One of my pet peeves is a DJ who feels the need to scream stupid shit over the music. If this bothers you, I warn you to stay away as the guy last night literally didn't shut up for 20 seconds. There was a bachelorette party and he must have said, whatever her name was, Girl you're getting married! 30 times. Not 5, not 10 but 30, maybe more. I guess he felt the need to remind her in case her veil and commemorative t-shirt wearing girlfriends weren't sufficient enough. And birthdays, forget about it. The list was repeated over and over and over and over and over and over (add a bunch more overs to this) and over again.
In case you're feeling down or that your life needs reason, the plethora of TV screens toggle between pictures of food, pictures of the place reminding you to hashtag them across the cyber universe, lists of their promotions and inspirational sayings like "Life Is Short. Make Sure You Make It Count", whatever the hell that means. Shit like that. You get the point.
Worth mentioning is that the trek to the bathroom can be excruciating. Our table was across the dance floor and it would take us literally 10 minutes to wade through the crowd. I kinda think another bathroom or two might help, especially since the wait for the ladies room could exceed 20 minutes.

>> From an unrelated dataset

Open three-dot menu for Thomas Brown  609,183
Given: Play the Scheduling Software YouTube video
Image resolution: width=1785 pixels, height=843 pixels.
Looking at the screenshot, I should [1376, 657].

Parking here is also tedious with an understaffed valet and way too long lines to both drop off your car and to pick it up. I suggest paying the extra $15 and going for a VIP spot so you don't have to wait.
Anyway, while this place seems wildly popular, it will be a cold day in hell before I go back. My ears are still ringing and I can't get the sound of "GIRL, YOU'RE GETTING MARRIED!!!!' out of my head. Ugh.